### [YOUR OBJECTIVE]
Scan the data, and whenever a line contains "agent", copy it.

::: INPUT RECORDS

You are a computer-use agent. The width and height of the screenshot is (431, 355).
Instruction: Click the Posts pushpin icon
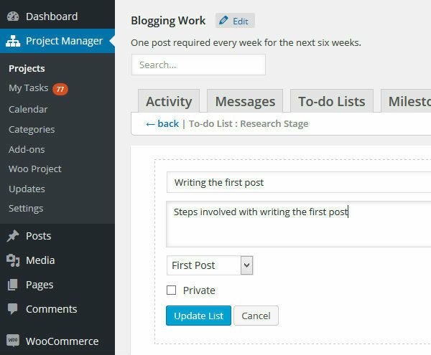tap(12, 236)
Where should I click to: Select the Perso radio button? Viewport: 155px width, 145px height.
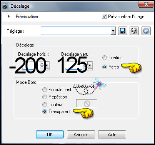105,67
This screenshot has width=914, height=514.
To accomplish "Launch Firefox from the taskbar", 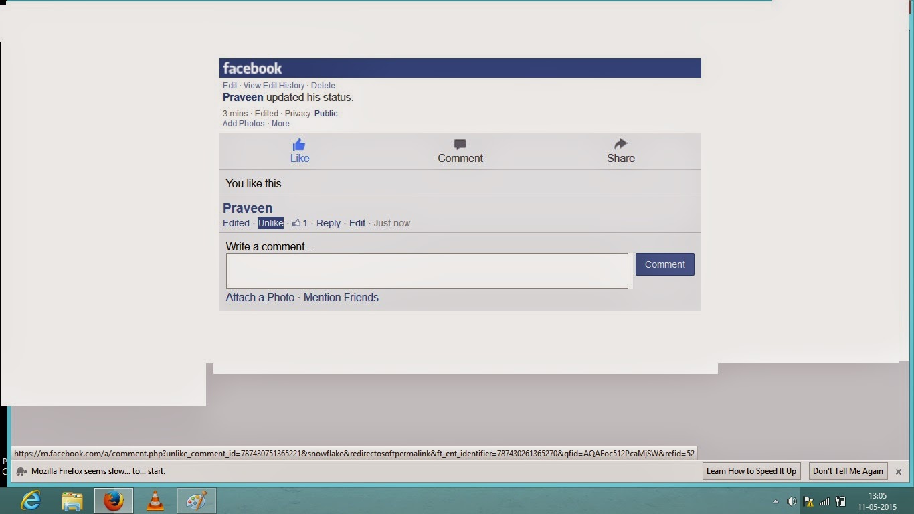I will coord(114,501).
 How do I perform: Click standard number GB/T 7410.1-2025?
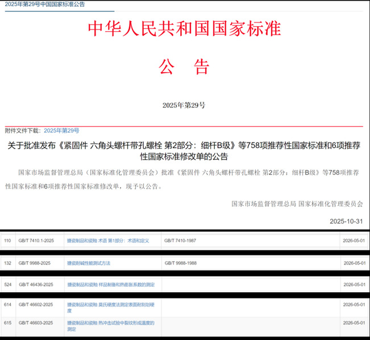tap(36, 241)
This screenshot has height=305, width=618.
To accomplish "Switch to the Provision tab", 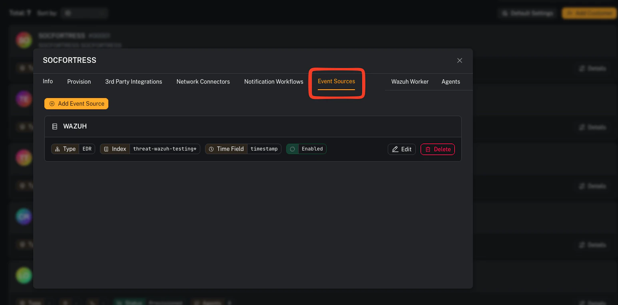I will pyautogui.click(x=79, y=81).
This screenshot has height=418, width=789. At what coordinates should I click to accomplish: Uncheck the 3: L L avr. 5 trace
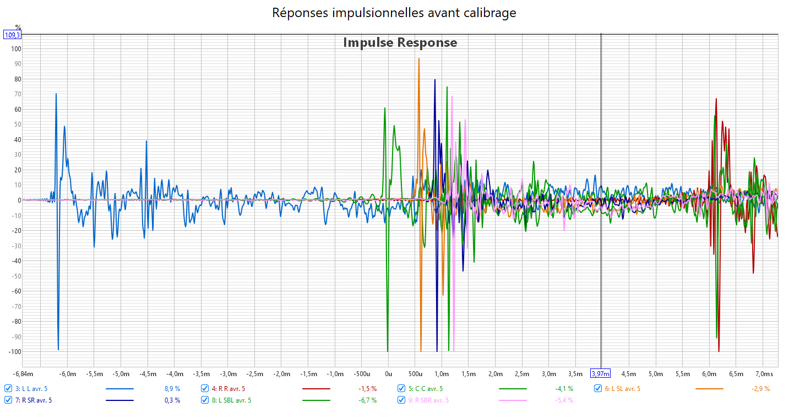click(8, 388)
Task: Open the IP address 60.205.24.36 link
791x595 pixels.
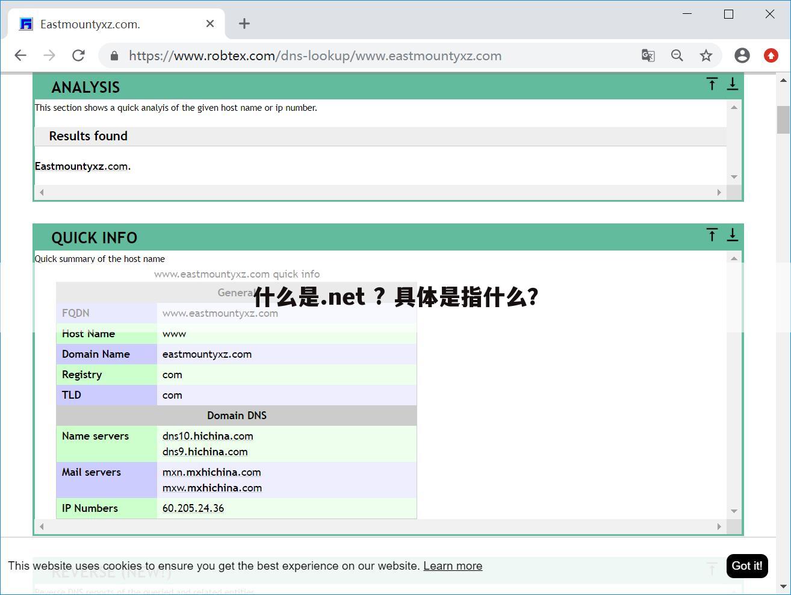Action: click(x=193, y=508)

::::::
::: INPUT RECORDS

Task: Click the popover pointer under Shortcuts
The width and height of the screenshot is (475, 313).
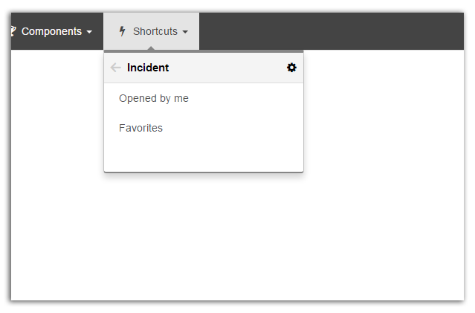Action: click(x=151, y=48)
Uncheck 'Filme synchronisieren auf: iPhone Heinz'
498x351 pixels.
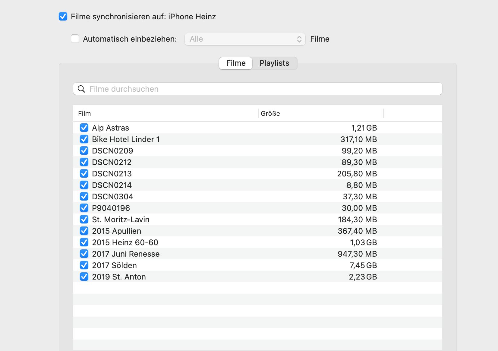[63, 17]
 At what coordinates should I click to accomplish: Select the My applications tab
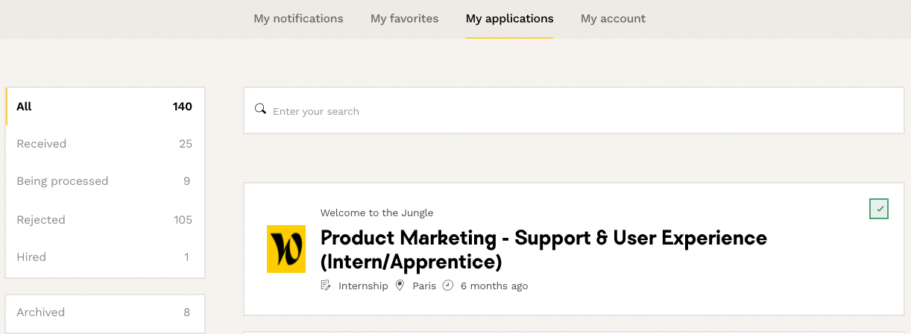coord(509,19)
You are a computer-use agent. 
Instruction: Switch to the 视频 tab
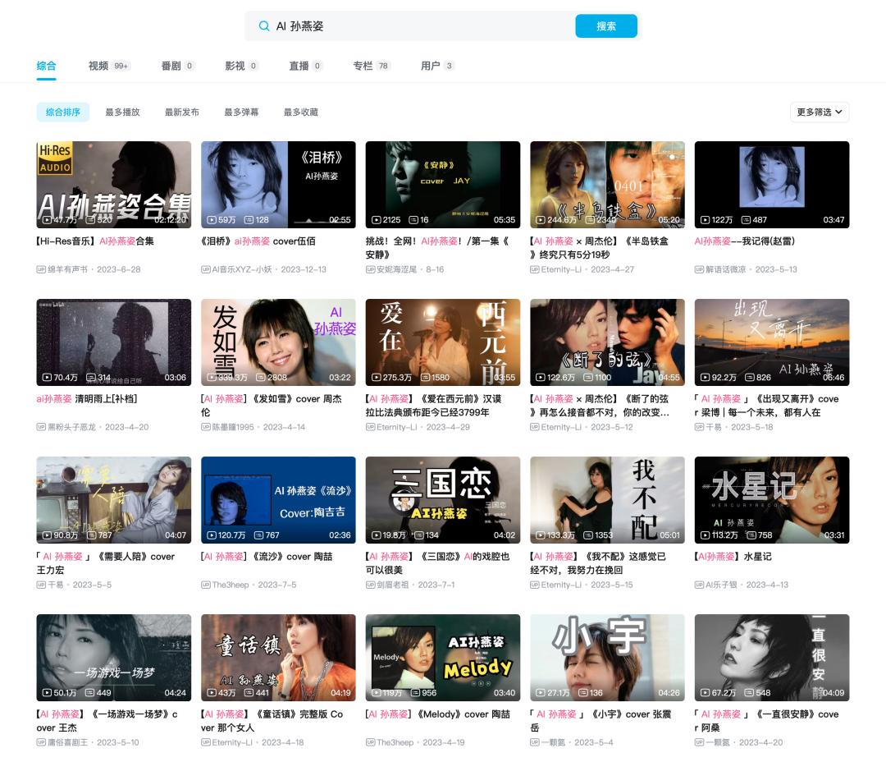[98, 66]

::::::
::: INPUT RECORDS

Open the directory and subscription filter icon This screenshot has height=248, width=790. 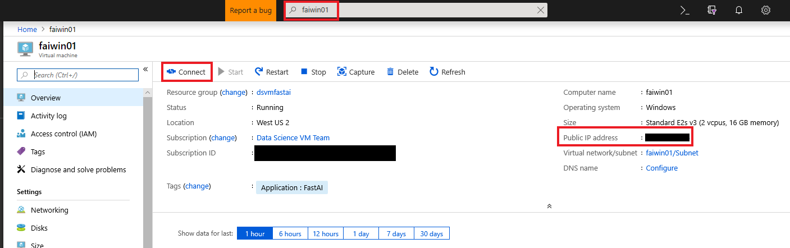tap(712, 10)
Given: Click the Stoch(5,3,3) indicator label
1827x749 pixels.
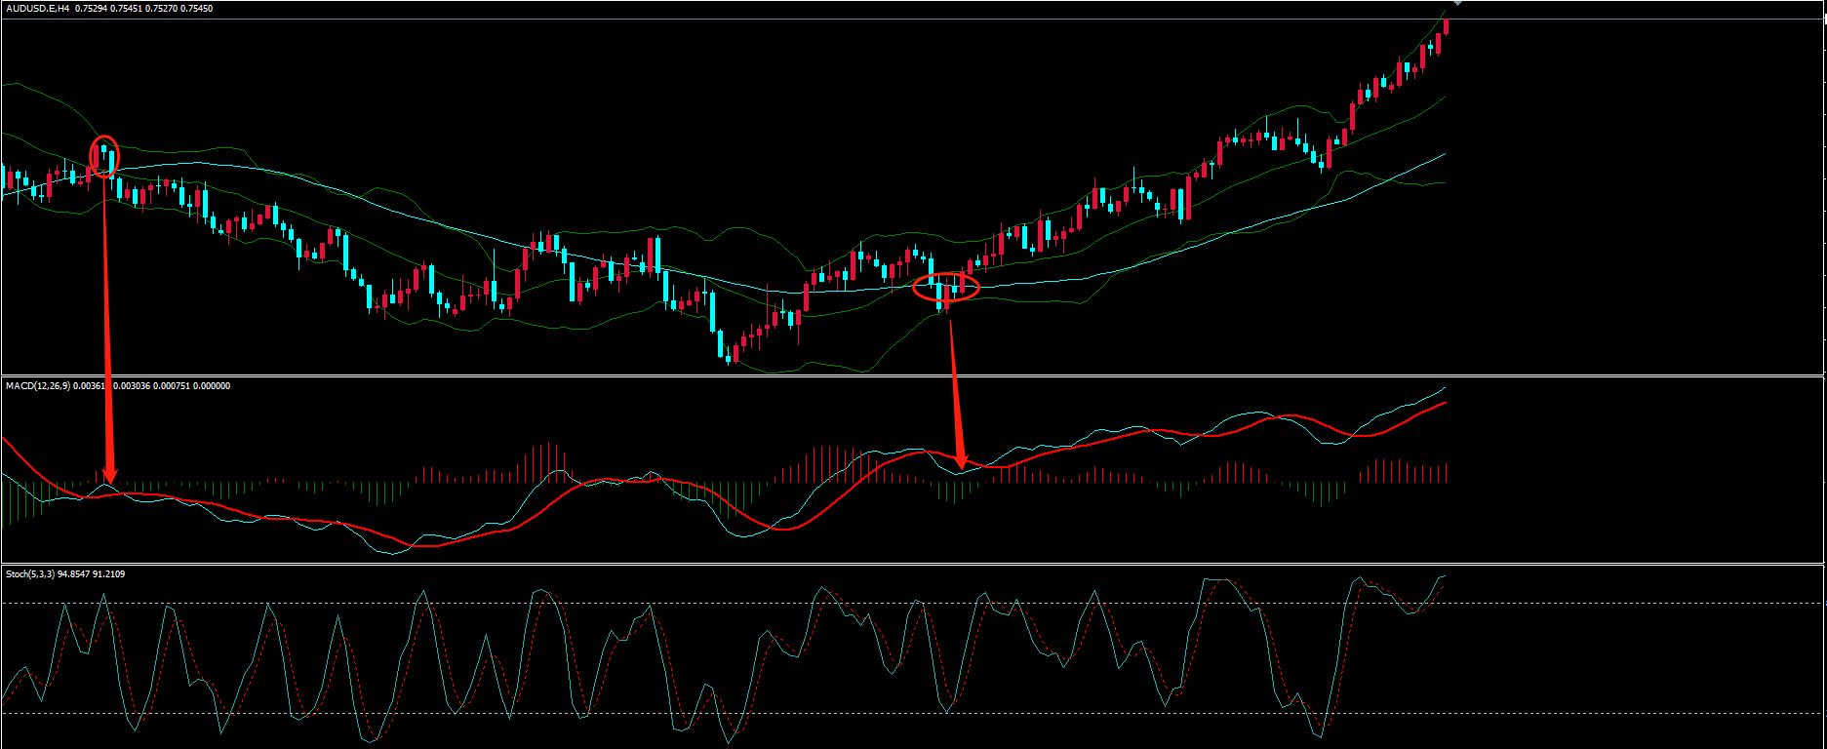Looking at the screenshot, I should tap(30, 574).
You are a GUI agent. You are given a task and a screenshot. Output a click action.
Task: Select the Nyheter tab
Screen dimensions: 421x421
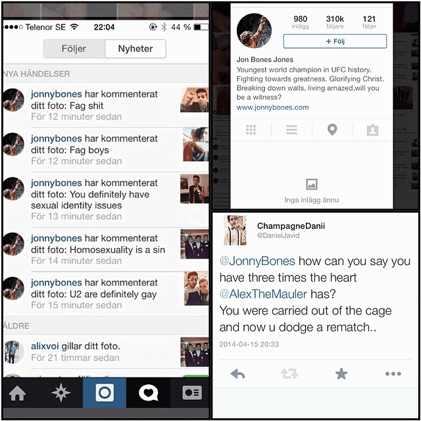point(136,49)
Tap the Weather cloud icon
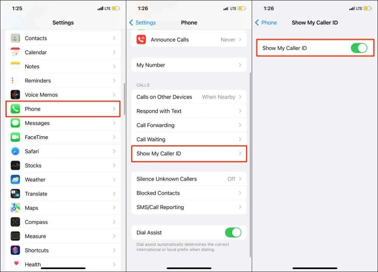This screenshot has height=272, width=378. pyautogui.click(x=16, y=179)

::::::

### [RESULT OF THIS TASK]
You are a computer-use agent. The width and height of the screenshot is (431, 355).
You are a computer-use agent. 
You are a GUI agent. You are given a task and a screenshot. Output a click action.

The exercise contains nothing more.